#### [Texte fourni]
• • •
On partira d’emblée de l’idée, inspirée de la réflexion de Benjamin, que tout travail historique sur le temps implique un geste de fixation du présent dans la réalité sensible des choses mêmes.
Temps historique ? Le terme, pris ici dans son sens usuel, est sans doute impropre pour désigner ce phénomène à la fois de fixation et de dérobade, tant il est soumis à une loi de discontinuité, d’ajournements, de défiguration et de destruction, loi au travers de laquelle la question du temps messianique émergerait à la surface la plus inapparente de l’expérience, « des déchets pour ainsi dire », comme le souligne Benjamin dans une lettre adressée à Scholem.
Temps messianique ? Parce que ce dernier déborde de toutes parts les limites, ou la loi de fixation. La réflexion sur le temps historique viendrait donc échoir sur une temporalité qui ne se conçoit que comme dessaisissement dont l’énergie serait soit restaurative soit utopique, affectant ainsi au temps lui-même une dimension explicitement politique que l’on pourrait ramasser dans le binôme : droit et violence.
Ce numéro de Lignes interroge l’état d’exception que représente le temps messianique au moment précis où il semble faire son apparition dans le tissu même du temps historique. Fracture, intrusion, rupture, accélération, déchirure, impatience, invitation, enchantement, révolution…, il s’agit toujours d’une épreuve de déformalisation du temps lui-même suscitant un effet de diachronie, de décrochage, de détournement ou de renversement, là où le temps historique fait valoir sa souveraineté. La critique de la violence est donc au cœur de ce numéro comme au cœur de toute traversée conceptuelle dans une pensée du messianisme.
• • •
#### [Données fournies]
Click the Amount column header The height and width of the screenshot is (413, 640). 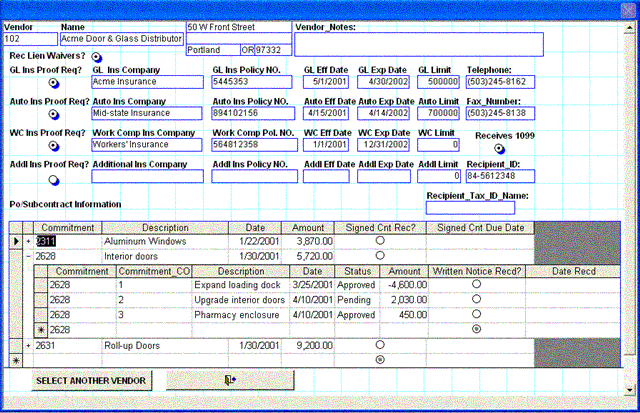pyautogui.click(x=309, y=227)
• • •
#### [Consignes]
• A. Recopiez à l'identique le passage du texte fourni allant de « On partira d’emblée » à « des choses mêmes. ».
• B. Indiquez, s'il vous plaît, si chacun des énoncés suivants s'accorde avec le texte fourni. Répondez par oui ou par non, en citant mot pour mot les termes du texte qui permettent de trancher : (i) le terme « temps historique » y est pris dans son sens usuel ; (ii) la critique de la violence reste en marge de ce numéro ; (iii) l'expression « des déchets pour ainsi dire » vient d'une lettre de Benjamin adressée à Scholem.

#### [Réponses par consigne]
• A.
On partira d’emblée de l’idée, inspirée de la réflexion de Benjamin, que tout travail historique sur le temps implique un geste de fixation du présent dans la réalité sensible des choses mêmes.

• B.
(i) Oui : « Le terme, pris ici dans son sens usuel ».
(ii) Non : « La critique de la violence est donc au cœur de ce numéro ».
(iii) Oui : « comme le souligne Benjamin dans une lettre adressée à Scholem ».